The arc from studio and broadcasting work to repairing then modifying and finally designing electronics has many successful precedents (I'm thinking Roger Modjeski and Dan Wright for just two). It seems to be a far more practical education than any formal university degree could provide. The craftsmanship of Ralph's work also looked impeccable while the pricing was competitive with other low-power transistor precedents by FirstWatt and Linnenberg Audio for just two again. On paper, this had all the makings of a SET outing where 't' stands for transistor and 'SE' are my initials.

The CA10's input stage with current feedback is formed by a resistively loaded single bipolar transistor (the current driving the input transitor varies with the output signal and is used for the feedback loop). The voltage gain stage runs another bipolar part with a constant current source fixed to a low-noise voltage reference.
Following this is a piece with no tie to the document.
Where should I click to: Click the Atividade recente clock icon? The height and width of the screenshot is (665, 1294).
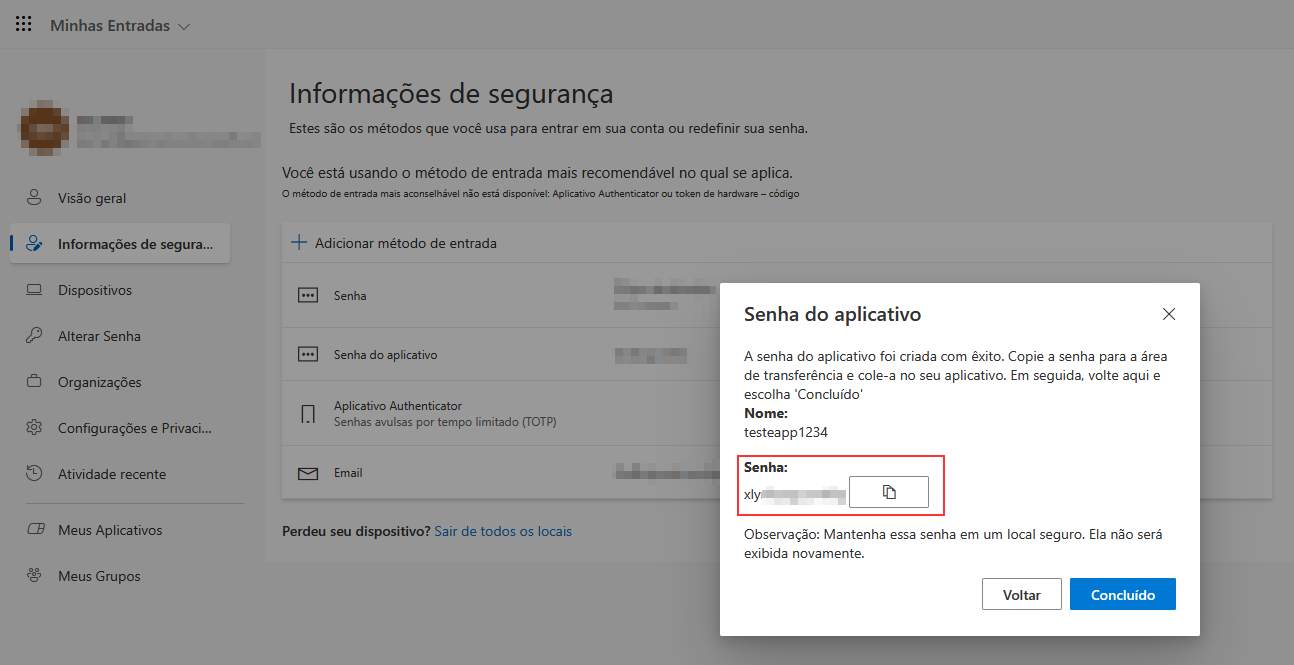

The single-ended output stage runs two bipolars, one for gain, one as load. Circuit gain is a high 24dB, input sensitivity a concomitant very high 0.55V. Bandwidth at -3dB is 5Hz to 150kHz. Input impedance is 100k, internal resistance below 200mΩ. Output noise is below 1mV unweighted from DC to 100kHz, DC offset less than 5mV. Dimensions are 17.7 x 13.4 x 5.5" WxDxH, weight is 32lb. There are no sound-degrading output relays but the power supply deliberately scales up the voltage over 20 seconds to prevent turn-on transients. Fragile high-efficiency drivers are thus deliberately protected. The absence of relays of course also means no hard shut-down. Turning the amp off means music will continue for a few seconds, fade, then progressively distort before evaporating to mute.